Project A119 was a once-classified U.S. Air Force plan to detonate a nuclear device on the Moon as a Cold War demonstration after Sputnik (1957). A young Carl Sagan evaluated whether such an explosion could yield scientific data and modeled potential radioactive fallout. Scientists warned the blast would damage the Moon’s pristine surface; the plan was ultimately shelved. Sagan later became an outspoken critic of nuclear weapons and their existential risks.
Carl Sagan and Project A119: The Secret U.S. Plan to Blow Up the Moon
Project A119 was a once-classified U.S. Air Force plan to detonate a nuclear device on the Moon as a Cold War demonstration after Sputnik (1957). A young Carl Sagan evaluated whether such an explosion could yield scientific data and modeled potential radioactive fallout. Scientists warned the blast would damage the Moon’s pristine surface; the plan was ultimately shelved. Sagan later became an outspoken critic of nuclear weapons and their existential risks.

Carl Sagan and the Cold War plan to detonate a bomb on the Moon
During the height of the Cold War, the United States and the Soviet Union entertained extreme ideas as they vied for technological and symbolic supremacy. One of the most startling—and once-classified—U.S. proposals was Project A119, a plan to detonate a nuclear device on the Moon as a dramatic demonstration of power.
After the Soviet Union launched Sputnik in 1957, U.S. officials sought an even more visible show of capability. A 1959 report, declassified in 2000, argued that “specific positive effects would accrue to the nation first performing such a feat.” The U.S. Air Force commissioned scientists at the Armour Research Foundation (ARF) in Chicago to study the idea; among those consulted was a young Ph.D. student, Carl Sagan.
Project A119 was primarily conceived as a public-relations gambit. Project physicist Leonard Reiffel later explained that the Air Force wanted an explosion large enough to create a visible cloud from Earth — a lunar mushroom cloud meant to signal U.S. superiority after Sputnik.
"The main aim of the proposed detonation was a PR exercise and a show of one-upmanship," Reiffel said. He also warned planners about "a huge cost to science" from harming the Moon's pristine environment.
Reiffel and others cautioned that a blast could scar lunar features, possibly altering the familiar patterns people on Earth recognize as the "man in the moon." Technically the scheme appeared feasible at the time, using an intercontinental ballistic missile (ICBM) to deliver a warhead on the order of the Hiroshima bomb—or larger.
Sagan’s assigned task was to evaluate whether detonating nuclear devices on the lunar surface could produce any scientifically valuable data, and to model how radioactive debris might behave on the airless Moon. Biographer Keay Davidson later reported that Sagan referenced this work in a 1959 graduate fellowship application to the University of California, Berkeley—an early disclosure that helped bring the project to light decades later.

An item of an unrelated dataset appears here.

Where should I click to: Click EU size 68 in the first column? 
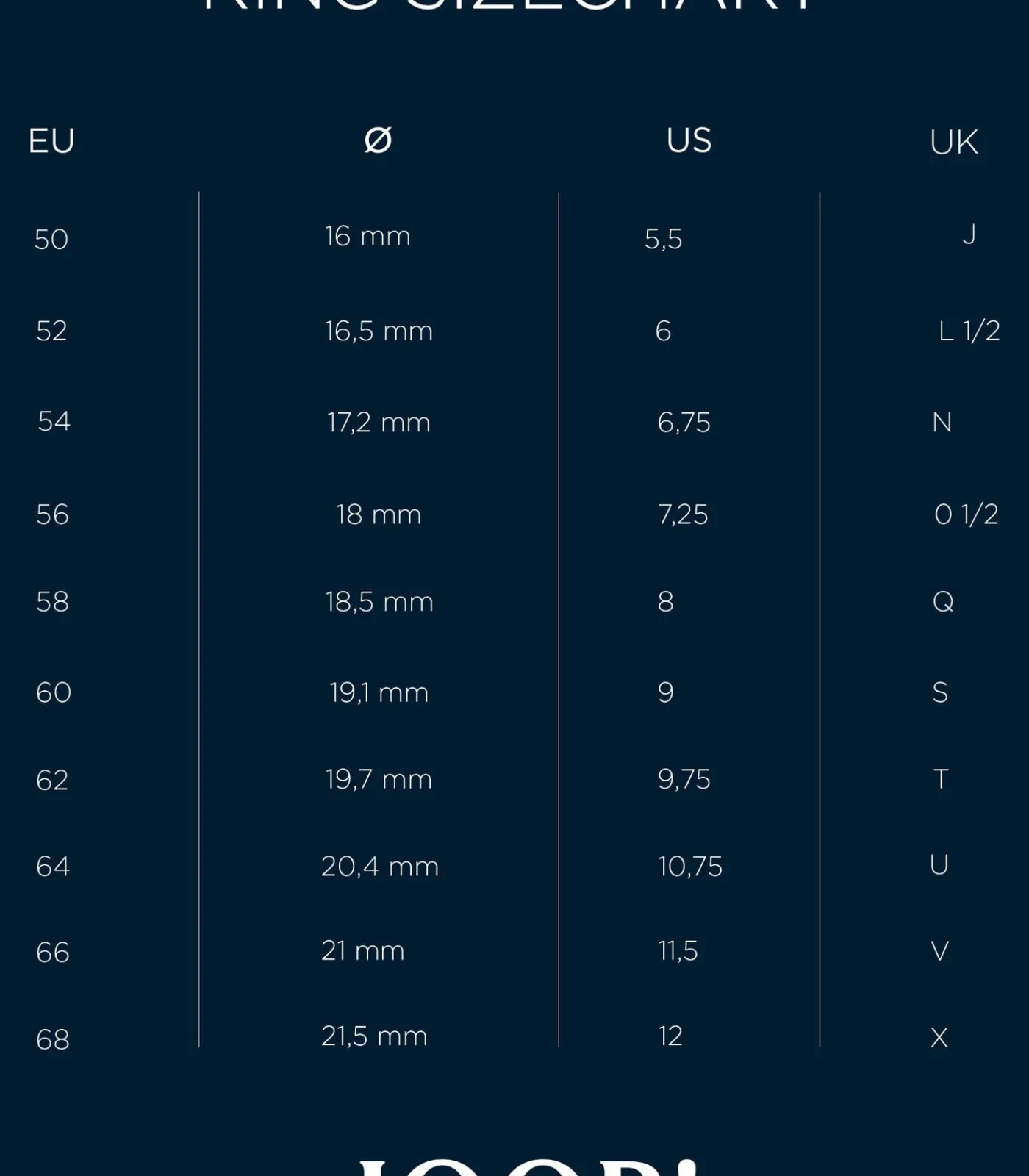click(x=53, y=1039)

The Air Force ultimately shelved Project A119. Officials never publicly confirmed a single reason, but explanations offered afterward include concerns about unintended harm to people on Earth, fears of contaminating the Moon, and political or diplomatic risks of staging a nuclear demonstration beyond Earth.
In later years, Sagan became a prominent voice warning of nuclear dangers. In a 1987 speech he said nuclear war could "destroy the global civilization and conceivably ... could end the few million year old experiment, human experiment, on the planet Earth." His involvement in Project A119 remains an unsettling episode in the history of space exploration—one that underscores how Cold War rivalry sometimes pushed scientific judgment aside for spectacle.
Why it matters: Project A119 is an important historical example of how science, politics, and military ambition can collide. Sagan’s early, inadvertent disclosure of his role preserved the story and helped prompt broader public reflection about the ethical limits of technological demonstrations.